───── Dataset records ─────
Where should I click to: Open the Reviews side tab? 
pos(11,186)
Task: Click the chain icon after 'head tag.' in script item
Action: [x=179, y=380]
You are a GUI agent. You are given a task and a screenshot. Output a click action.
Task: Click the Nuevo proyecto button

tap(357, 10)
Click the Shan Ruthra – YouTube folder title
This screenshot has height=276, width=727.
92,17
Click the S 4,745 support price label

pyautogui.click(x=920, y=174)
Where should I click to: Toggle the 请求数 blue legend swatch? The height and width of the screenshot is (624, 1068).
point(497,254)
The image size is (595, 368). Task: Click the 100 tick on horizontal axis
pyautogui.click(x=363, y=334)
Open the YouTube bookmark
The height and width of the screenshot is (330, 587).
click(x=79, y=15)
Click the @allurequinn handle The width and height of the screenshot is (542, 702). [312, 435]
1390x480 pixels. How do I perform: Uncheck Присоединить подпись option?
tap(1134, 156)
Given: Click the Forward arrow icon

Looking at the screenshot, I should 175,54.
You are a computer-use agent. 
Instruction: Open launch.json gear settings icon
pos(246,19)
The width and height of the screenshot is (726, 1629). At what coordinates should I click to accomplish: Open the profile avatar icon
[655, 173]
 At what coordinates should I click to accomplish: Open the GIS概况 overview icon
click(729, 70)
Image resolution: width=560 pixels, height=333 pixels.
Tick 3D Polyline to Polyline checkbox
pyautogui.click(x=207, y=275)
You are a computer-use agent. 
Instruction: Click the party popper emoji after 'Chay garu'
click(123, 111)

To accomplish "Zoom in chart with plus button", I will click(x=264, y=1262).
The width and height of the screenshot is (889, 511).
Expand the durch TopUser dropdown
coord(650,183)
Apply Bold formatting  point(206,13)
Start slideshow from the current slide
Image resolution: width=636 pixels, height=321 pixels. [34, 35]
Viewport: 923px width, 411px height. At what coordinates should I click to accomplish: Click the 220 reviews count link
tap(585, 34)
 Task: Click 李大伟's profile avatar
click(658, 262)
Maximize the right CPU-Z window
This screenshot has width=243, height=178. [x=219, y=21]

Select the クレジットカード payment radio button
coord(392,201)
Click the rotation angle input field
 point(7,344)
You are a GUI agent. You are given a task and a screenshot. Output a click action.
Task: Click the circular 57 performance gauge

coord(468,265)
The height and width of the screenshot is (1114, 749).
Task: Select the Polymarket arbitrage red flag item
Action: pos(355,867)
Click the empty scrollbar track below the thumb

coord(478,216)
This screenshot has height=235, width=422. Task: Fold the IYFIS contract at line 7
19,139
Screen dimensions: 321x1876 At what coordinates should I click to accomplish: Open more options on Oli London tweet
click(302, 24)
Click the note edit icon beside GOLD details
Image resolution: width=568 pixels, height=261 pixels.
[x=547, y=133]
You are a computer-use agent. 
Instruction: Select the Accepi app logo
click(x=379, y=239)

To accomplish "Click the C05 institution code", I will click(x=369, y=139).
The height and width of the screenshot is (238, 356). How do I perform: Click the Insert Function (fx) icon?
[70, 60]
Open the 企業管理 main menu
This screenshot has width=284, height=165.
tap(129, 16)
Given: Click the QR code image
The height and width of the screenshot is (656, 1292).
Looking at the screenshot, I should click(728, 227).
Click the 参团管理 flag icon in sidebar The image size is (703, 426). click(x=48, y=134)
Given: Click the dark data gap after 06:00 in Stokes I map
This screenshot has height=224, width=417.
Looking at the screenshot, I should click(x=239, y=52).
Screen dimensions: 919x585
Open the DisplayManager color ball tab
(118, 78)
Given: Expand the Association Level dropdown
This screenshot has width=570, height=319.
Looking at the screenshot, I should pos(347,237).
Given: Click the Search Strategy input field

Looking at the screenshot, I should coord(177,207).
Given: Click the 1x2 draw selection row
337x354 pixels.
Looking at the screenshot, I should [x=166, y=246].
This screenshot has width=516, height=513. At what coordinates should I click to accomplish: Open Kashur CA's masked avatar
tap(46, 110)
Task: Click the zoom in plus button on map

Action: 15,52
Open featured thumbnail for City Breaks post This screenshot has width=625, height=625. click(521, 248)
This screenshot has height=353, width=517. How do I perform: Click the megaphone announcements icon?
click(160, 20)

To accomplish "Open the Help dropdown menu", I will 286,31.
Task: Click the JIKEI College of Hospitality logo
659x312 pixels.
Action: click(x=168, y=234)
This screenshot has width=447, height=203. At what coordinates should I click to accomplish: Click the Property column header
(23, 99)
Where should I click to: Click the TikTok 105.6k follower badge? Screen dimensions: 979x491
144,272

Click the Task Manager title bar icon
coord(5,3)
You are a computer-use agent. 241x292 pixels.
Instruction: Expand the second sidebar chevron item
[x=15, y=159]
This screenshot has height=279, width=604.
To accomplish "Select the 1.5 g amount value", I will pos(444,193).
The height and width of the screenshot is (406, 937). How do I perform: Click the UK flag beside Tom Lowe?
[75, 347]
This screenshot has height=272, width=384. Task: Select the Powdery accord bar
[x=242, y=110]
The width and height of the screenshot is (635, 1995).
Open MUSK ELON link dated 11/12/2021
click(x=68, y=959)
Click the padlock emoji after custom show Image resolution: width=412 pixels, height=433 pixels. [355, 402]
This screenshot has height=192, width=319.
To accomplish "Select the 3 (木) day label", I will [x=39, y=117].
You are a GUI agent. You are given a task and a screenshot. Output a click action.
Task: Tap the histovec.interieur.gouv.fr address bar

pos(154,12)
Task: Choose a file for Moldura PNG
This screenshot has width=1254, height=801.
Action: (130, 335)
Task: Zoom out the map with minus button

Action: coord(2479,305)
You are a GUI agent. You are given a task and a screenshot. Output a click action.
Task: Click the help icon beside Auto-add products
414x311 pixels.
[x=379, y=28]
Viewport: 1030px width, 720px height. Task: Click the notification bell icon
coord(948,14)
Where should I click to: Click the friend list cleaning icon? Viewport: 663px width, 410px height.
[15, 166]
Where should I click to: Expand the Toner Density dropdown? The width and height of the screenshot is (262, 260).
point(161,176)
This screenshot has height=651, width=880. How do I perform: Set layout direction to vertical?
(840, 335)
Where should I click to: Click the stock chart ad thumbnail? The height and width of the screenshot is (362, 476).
─────
Work to be completed:
Look through the entries above and report each line where the string "chart" occurs.

Expected answer:
To accomplish "Zoom in chart with plus button", I will click(x=264, y=1262).
Where should I click to: Click the stock chart ad thumbnail? The height and width of the screenshot is (362, 476).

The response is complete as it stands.